___ Records for the task

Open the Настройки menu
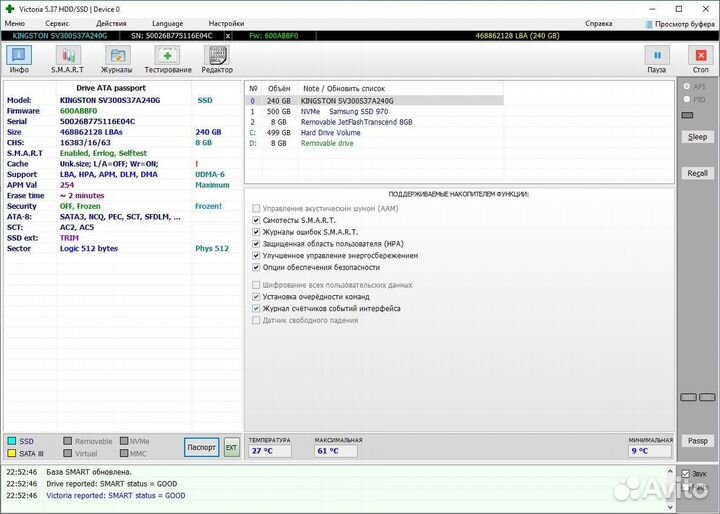720x514 pixels. (x=225, y=22)

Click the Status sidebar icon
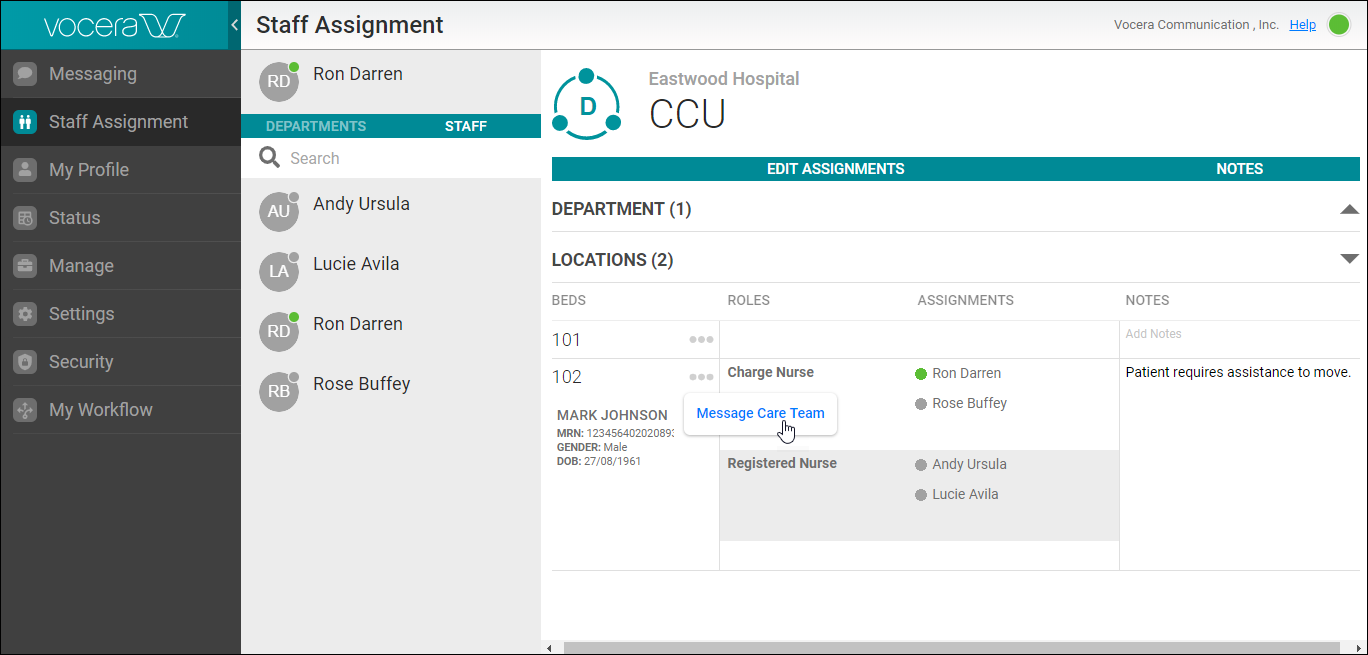click(25, 218)
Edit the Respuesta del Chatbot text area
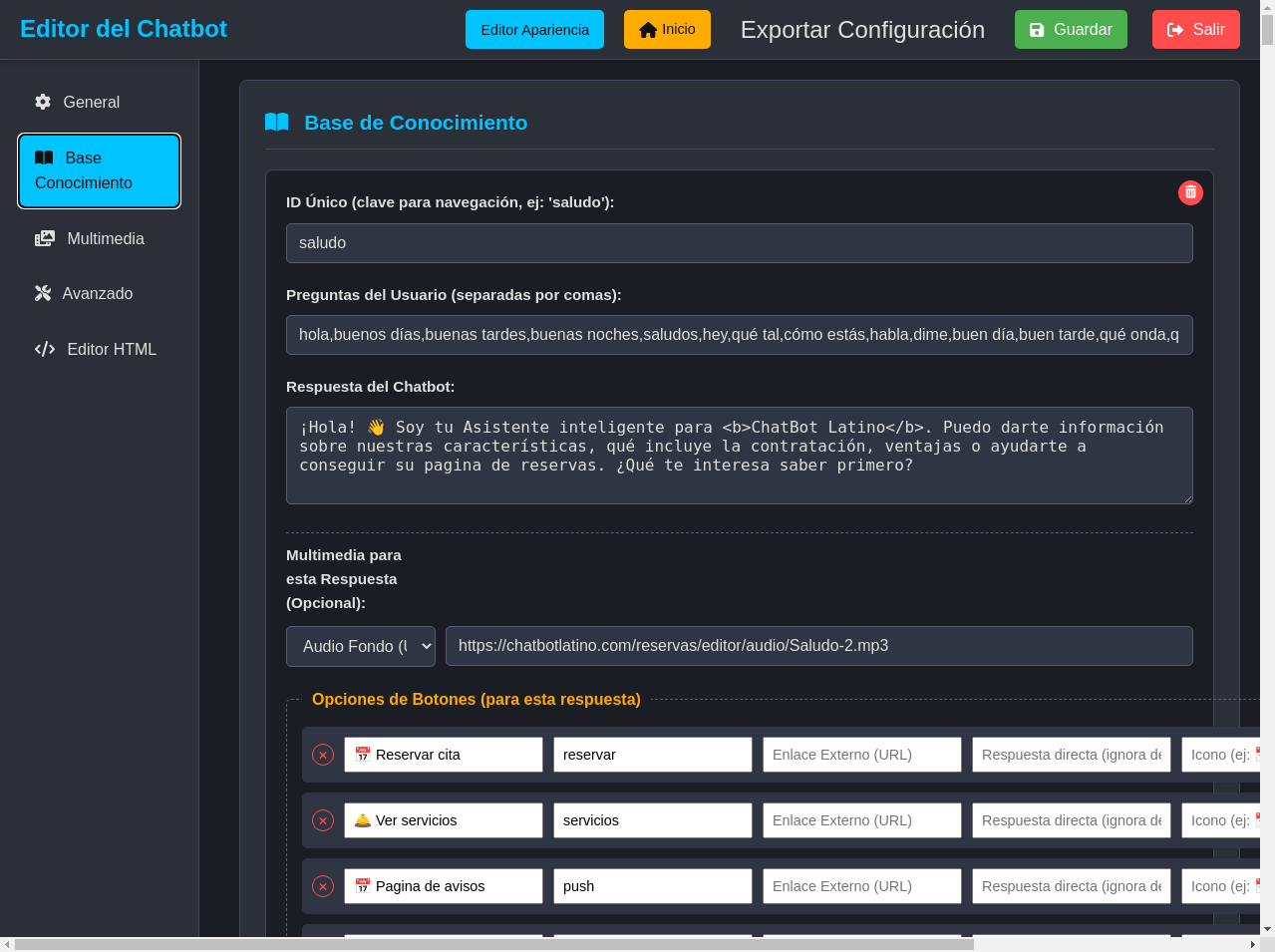The image size is (1275, 952). 739,455
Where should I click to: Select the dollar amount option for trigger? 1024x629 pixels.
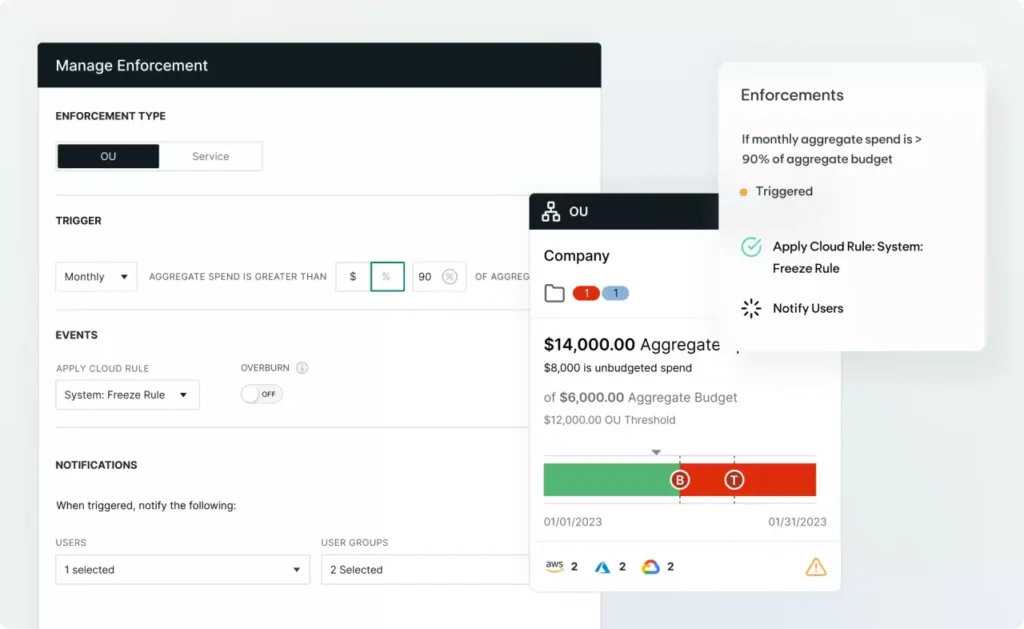353,276
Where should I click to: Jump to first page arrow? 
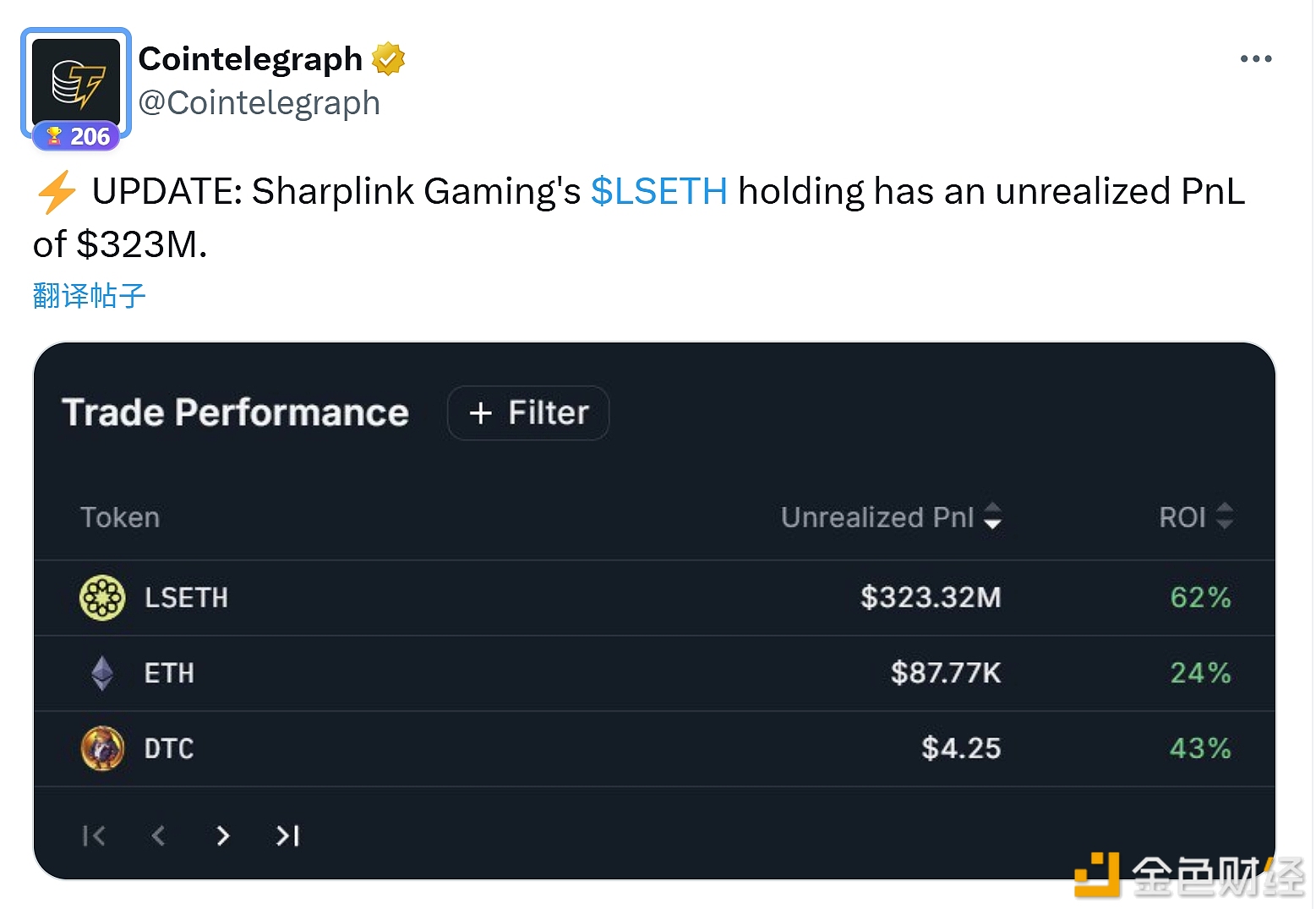point(94,835)
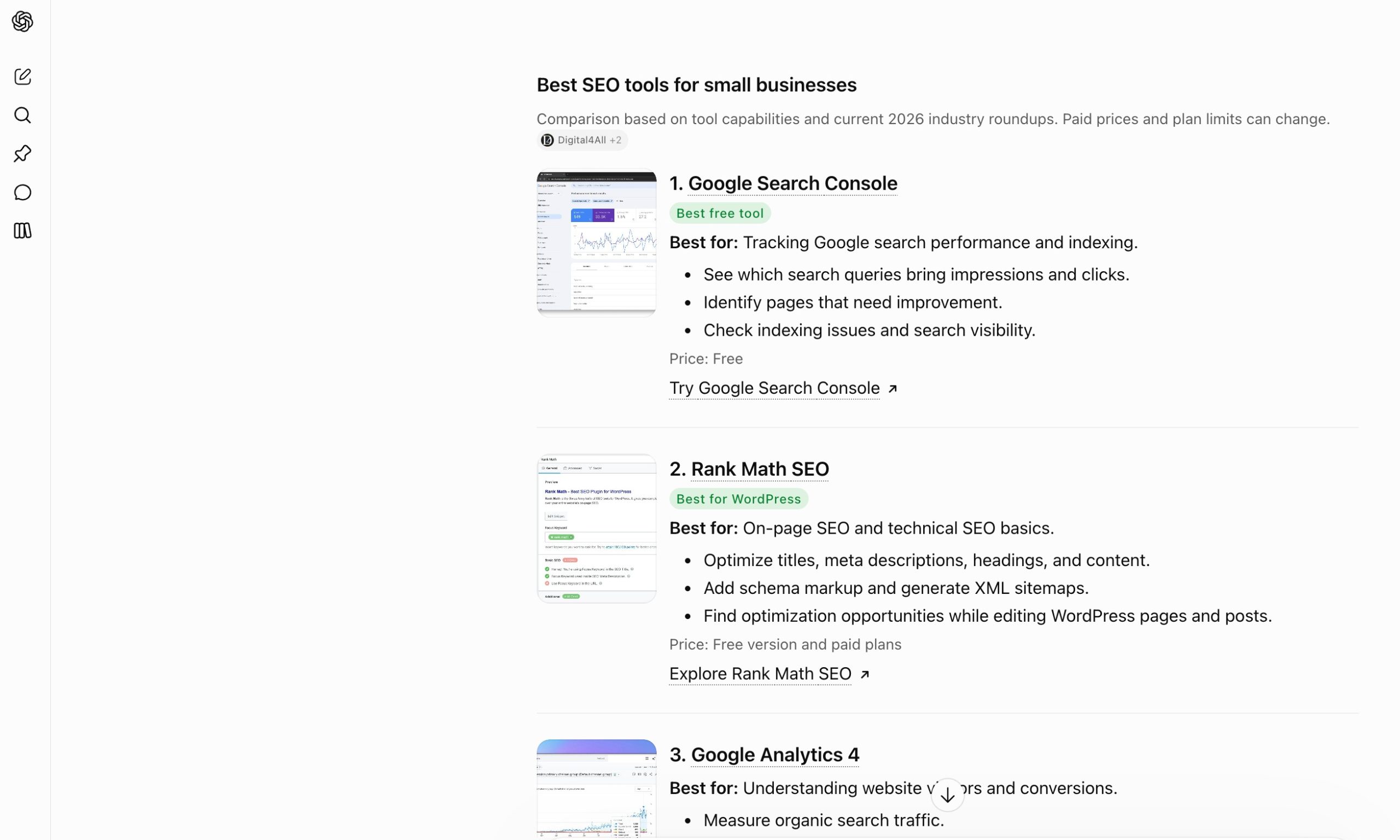1400x840 pixels.
Task: Open the chats speech bubble icon
Action: point(22,192)
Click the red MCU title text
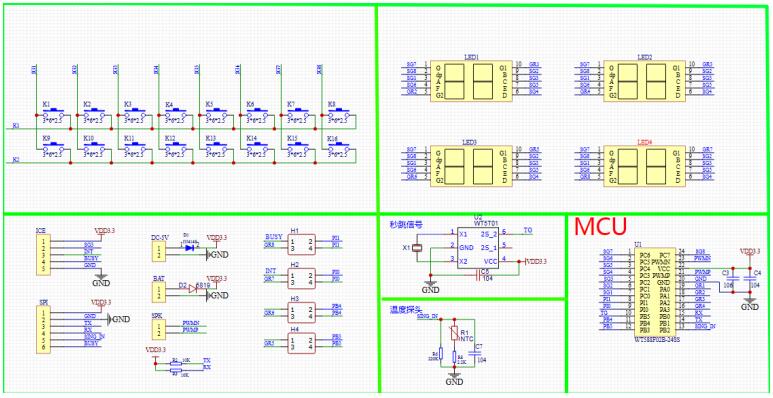 (x=601, y=226)
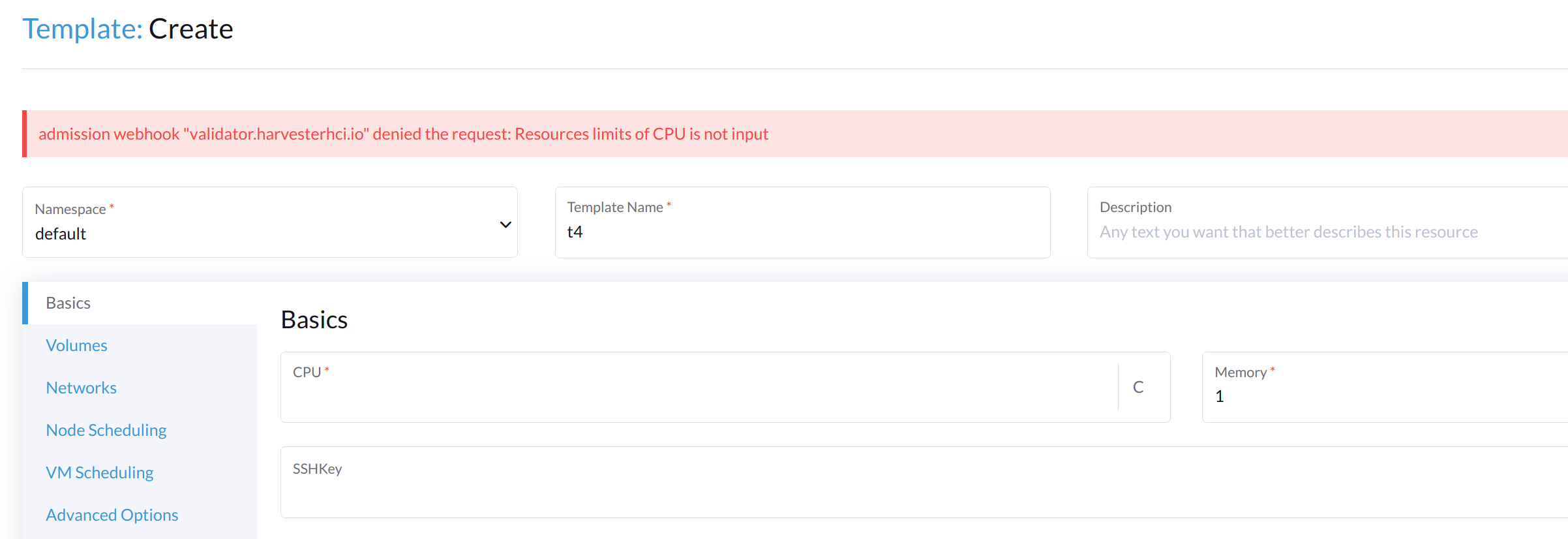Expand the namespace selection chevron
Image resolution: width=1568 pixels, height=539 pixels.
pos(504,224)
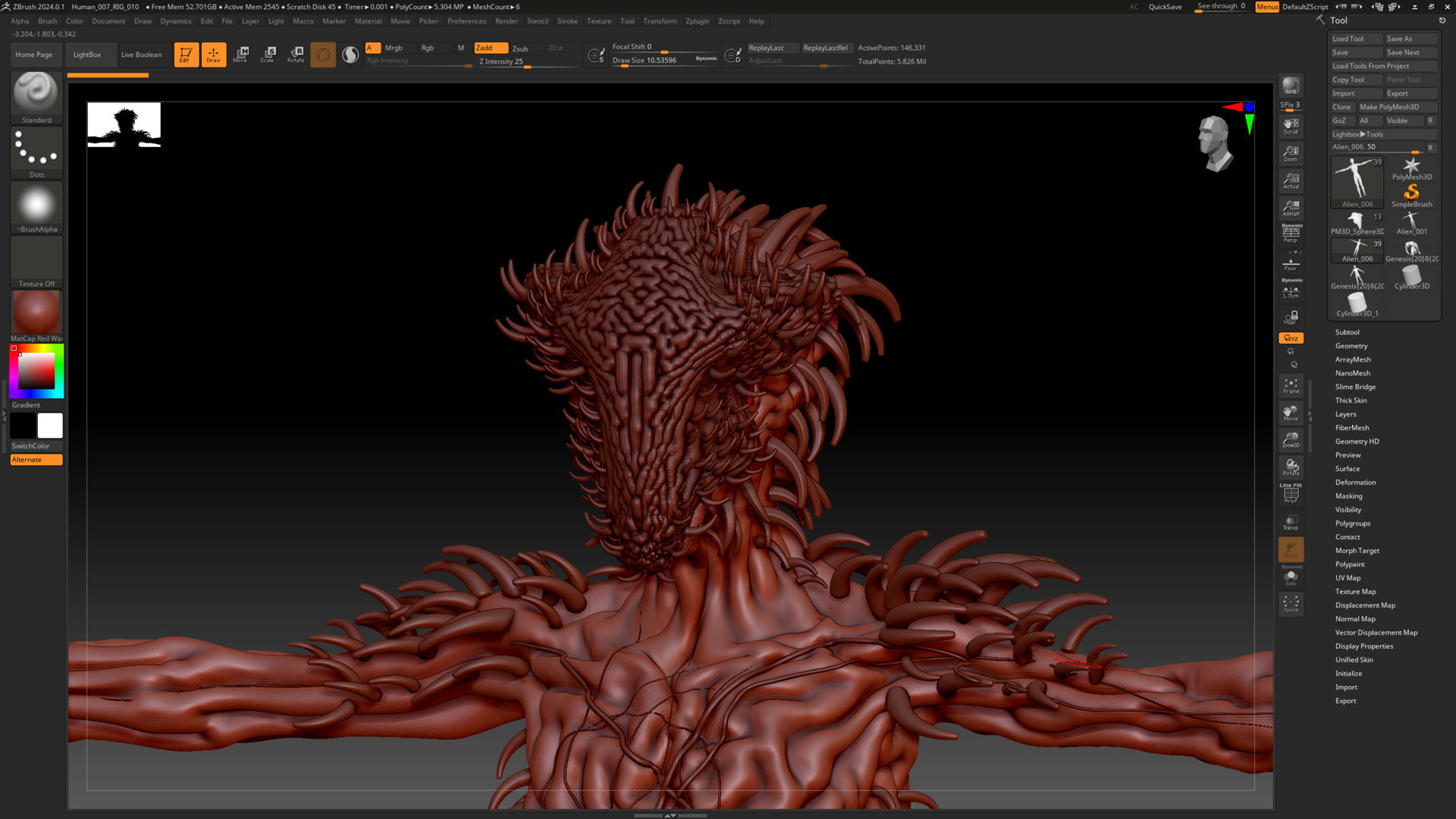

______

→ Problem to solve
Can you rewrite the listing from the line containing "Where should I click to: Select" through the end of the listing, replacing "Where should I click to" with "Where do I click to" and leaving everything else unchanged? Omit the pictures from your answer.

→ Response to the exercise
Where do I click to: Select the dollar amount option for trigger? 1024x629 pixels.
353,276
Where do I click to: Jump to first page arrow? 
point(94,835)
1400x840 pixels.
Task: Open the chats speech bubble icon
Action: point(22,192)
Click the red MCU title text
 (x=601, y=226)
Expand the namespace selection chevron
Image resolution: width=1568 pixels, height=539 pixels.
pos(504,224)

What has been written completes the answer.